- [ASSIGNMENT]
Produce an exact copy of the lines below, starting at the first and ending with the line containing "You are a computer-use agent. Viewport: 1000px".

- [DATA EXTRACT]
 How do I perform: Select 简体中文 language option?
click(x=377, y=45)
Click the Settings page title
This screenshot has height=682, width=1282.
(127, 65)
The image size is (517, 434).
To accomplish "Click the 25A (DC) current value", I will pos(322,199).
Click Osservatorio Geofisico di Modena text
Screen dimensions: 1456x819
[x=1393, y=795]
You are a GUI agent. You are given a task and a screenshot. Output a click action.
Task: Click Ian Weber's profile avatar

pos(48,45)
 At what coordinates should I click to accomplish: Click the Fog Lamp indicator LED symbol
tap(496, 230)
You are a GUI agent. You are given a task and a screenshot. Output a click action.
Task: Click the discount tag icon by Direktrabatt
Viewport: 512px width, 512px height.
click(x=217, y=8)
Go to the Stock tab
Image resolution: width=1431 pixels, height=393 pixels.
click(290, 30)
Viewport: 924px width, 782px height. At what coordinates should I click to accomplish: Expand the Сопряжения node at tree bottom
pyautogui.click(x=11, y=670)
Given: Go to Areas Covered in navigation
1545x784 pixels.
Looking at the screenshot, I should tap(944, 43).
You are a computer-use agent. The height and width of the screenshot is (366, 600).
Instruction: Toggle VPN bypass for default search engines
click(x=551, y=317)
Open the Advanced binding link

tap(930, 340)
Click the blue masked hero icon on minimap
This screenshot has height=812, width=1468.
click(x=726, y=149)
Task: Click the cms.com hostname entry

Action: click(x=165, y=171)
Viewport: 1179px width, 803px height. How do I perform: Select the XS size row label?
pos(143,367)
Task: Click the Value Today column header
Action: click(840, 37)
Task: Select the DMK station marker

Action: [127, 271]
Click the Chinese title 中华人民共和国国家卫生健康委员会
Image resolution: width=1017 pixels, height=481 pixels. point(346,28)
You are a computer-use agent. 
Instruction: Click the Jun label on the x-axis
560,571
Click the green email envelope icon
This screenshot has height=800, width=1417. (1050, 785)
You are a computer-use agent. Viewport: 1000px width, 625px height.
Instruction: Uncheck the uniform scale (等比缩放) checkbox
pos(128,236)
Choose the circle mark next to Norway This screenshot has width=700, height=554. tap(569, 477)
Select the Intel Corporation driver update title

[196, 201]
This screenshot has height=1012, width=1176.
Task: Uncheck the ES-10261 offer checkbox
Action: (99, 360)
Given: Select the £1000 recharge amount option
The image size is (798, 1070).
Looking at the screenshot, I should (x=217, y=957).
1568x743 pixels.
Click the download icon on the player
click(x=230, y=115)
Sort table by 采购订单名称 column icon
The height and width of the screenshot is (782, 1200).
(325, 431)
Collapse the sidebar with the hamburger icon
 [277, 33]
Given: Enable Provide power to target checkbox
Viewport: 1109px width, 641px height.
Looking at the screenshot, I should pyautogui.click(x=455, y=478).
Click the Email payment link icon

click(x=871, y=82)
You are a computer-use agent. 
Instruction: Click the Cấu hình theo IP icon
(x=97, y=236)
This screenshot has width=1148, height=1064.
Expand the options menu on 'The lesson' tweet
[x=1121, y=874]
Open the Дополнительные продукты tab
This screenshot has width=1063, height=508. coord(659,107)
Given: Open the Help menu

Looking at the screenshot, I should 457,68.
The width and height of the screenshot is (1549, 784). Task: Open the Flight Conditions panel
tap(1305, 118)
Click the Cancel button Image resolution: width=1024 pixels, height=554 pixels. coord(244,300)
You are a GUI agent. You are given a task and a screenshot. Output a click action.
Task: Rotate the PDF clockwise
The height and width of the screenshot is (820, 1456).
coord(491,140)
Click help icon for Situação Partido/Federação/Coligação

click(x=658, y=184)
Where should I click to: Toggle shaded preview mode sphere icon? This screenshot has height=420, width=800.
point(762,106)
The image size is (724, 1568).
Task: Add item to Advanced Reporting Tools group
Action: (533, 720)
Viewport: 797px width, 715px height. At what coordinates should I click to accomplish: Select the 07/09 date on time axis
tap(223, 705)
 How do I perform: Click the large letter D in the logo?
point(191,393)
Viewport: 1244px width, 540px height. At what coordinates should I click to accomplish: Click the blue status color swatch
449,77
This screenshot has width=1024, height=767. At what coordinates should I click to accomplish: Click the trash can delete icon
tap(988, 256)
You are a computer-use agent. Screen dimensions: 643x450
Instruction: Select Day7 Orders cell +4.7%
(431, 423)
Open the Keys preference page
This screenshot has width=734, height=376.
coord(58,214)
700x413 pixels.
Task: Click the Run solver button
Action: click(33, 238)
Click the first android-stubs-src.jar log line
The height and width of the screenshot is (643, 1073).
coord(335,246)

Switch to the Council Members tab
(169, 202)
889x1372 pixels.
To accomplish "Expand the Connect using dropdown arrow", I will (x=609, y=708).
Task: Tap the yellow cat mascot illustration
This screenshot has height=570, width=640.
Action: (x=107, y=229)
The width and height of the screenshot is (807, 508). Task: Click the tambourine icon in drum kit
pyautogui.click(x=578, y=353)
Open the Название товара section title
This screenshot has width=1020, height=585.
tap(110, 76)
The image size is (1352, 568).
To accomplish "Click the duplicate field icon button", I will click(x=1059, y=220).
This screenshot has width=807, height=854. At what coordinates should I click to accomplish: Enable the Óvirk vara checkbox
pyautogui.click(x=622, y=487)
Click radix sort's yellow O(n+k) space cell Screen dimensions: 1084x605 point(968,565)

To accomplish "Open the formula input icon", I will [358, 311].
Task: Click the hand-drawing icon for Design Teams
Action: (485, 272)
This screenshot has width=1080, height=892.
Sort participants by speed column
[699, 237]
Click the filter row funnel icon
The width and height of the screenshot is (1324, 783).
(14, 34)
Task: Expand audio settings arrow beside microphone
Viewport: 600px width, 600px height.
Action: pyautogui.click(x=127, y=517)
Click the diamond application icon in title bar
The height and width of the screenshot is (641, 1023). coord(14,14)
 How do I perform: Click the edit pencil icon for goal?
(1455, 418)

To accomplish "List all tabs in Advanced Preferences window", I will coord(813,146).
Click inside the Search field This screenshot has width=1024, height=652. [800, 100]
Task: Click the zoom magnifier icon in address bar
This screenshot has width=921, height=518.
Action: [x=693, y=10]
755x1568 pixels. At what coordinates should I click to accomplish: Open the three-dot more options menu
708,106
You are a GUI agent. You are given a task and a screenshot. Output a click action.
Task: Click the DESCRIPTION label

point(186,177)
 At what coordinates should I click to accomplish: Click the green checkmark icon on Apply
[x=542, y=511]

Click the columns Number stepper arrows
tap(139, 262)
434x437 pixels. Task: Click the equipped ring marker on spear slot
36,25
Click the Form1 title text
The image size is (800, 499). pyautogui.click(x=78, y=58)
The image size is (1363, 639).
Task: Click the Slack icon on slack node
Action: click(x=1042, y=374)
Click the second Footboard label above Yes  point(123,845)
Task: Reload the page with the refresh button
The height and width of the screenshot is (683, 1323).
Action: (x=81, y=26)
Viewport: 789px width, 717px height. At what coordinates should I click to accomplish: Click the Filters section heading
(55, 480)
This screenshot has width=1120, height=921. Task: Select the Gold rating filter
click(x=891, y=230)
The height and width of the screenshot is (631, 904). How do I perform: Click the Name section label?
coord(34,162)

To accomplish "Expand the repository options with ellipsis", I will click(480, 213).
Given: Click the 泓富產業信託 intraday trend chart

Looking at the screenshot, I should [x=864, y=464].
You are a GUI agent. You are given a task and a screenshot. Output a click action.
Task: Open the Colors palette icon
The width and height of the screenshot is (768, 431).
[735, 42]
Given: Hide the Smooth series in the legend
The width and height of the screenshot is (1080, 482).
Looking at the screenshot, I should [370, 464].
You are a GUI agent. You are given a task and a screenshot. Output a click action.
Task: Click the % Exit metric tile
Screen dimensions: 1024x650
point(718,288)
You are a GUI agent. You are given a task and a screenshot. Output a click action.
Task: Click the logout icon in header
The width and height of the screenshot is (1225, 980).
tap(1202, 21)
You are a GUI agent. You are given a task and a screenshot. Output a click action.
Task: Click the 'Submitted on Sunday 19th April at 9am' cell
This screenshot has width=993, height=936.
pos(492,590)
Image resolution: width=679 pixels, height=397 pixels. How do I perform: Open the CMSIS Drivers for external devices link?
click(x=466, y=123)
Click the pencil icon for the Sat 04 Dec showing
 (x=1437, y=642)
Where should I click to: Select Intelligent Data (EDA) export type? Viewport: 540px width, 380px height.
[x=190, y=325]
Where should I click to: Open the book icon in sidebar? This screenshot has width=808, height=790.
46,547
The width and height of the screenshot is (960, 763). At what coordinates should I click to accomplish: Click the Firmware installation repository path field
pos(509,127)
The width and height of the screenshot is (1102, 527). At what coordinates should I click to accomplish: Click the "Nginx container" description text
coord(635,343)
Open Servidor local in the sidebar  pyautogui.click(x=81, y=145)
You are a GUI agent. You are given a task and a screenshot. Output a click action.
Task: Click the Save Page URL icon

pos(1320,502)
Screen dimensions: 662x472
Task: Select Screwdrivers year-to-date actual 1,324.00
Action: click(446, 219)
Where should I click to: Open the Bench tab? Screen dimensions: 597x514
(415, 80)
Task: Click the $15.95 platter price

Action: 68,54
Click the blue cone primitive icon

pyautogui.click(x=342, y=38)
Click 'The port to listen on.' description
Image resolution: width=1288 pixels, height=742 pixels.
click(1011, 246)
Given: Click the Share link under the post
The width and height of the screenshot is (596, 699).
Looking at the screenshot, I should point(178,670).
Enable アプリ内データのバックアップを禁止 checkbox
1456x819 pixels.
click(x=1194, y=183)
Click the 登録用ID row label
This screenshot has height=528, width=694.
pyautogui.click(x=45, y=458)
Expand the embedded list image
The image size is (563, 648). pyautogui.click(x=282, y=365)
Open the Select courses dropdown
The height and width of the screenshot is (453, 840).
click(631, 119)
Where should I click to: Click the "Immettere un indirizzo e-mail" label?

- [THE ANSWER]
 How do I perform: Select 简体中文 language option?
click(x=377, y=45)
Click the Settings page title
This screenshot has height=682, width=1282.
(127, 65)
The image size is (517, 434).
To accomplish "Click the 25A (DC) current value", I will pos(322,199).
Click Osservatorio Geofisico di Modena text
Screen dimensions: 1456x819
[x=1393, y=795]
You are a GUI agent. You are given a task and a screenshot. Output a click action.
Task: Click Ian Weber's profile avatar

pos(48,45)
 At what coordinates should I click to accomplish: Click the Fog Lamp indicator LED symbol
tap(496, 230)
You are a GUI agent. You are given a task and a screenshot. Output a click action.
Task: Click the discount tag icon by Direktrabatt
Viewport: 512px width, 512px height.
click(x=217, y=8)
Go to the Stock tab
Image resolution: width=1431 pixels, height=393 pixels.
click(290, 30)
Viewport: 924px width, 782px height. At what coordinates should I click to accomplish: Expand the Сопряжения node at tree bottom
pyautogui.click(x=11, y=670)
Given: Go to Areas Covered in navigation
1545x784 pixels.
Looking at the screenshot, I should tap(944, 43).
You are a computer-use agent. The height and width of the screenshot is (366, 600).
Instruction: Toggle VPN bypass for default search engines
click(x=551, y=317)
Open the Advanced binding link

tap(930, 340)
Click the blue masked hero icon on minimap
This screenshot has height=812, width=1468.
click(x=726, y=149)
Task: Click the cms.com hostname entry

Action: click(x=165, y=171)
Viewport: 1179px width, 803px height. How do I perform: Select the XS size row label?
pos(143,367)
Task: Click the Value Today column header
Action: click(840, 37)
Task: Select the DMK station marker

Action: [127, 271]
Click the Chinese title 中华人民共和国国家卫生健康委员会
Image resolution: width=1017 pixels, height=481 pixels. point(346,28)
You are a computer-use agent. 
Instruction: Click the Jun label on the x-axis
560,571
Click the green email envelope icon
This screenshot has height=800, width=1417. (1050, 785)
You are a computer-use agent. Viewport: 1000px width, 625px height.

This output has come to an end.